I also have absolutely ZERO problem getting up in the morning and feeling ready to start the day. I have been tired for the past 8 years and that honestly is no exaggeration. I had to have at least one nap a day and I'd have 3 if I could get away with it. At first I really struggled with my energy levels, it really got me down because I had hoped that coming off my medication would suddenly boost my energy but instead I felt like I needed to sleep more than ever. Slowly, ever so slowly (and i’m talking the last 2 weeks) my naps have decreased and this week so far I haven’t had a single afternoon nap!
Puppy Love
Apart from when I’ve been a little off colour I have always wanted to get out with Dexter. Getting out in nature, no matter what the weather, has been totally refreshing. Getting a puppy at a similar time as going sober was such a happy accident. Dexter keeps me active, keeps me smiling, keeps me motivated.
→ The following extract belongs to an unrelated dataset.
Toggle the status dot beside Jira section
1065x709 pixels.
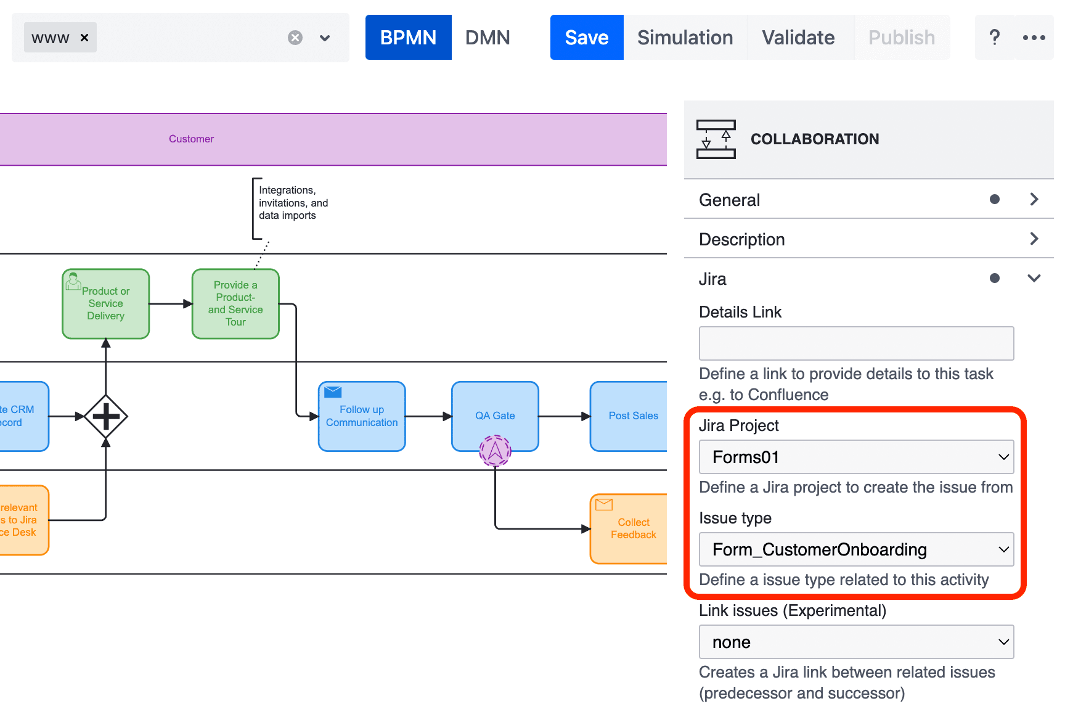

It has been an absolute blessing getting a dog and our house really does feel like a home. I haven’t had to cheat on my Fitbit to get to 10,000 steps every day (not that I did that anyway…ahem..) I’ve met some great people that I see each day and Alan and I go out for walks together and talk about our days. It’s been amazing. I never knew that I could love an animal as much as I do Dexter (don’t tell my cats) he really has completed our family.
There have been so many great outcomes of being sober, too many to list at this moment but I am so thankful and so grateful and also, super bloody proud of myself too. No matter what happens I have got this far and that really is something for me to celebrate.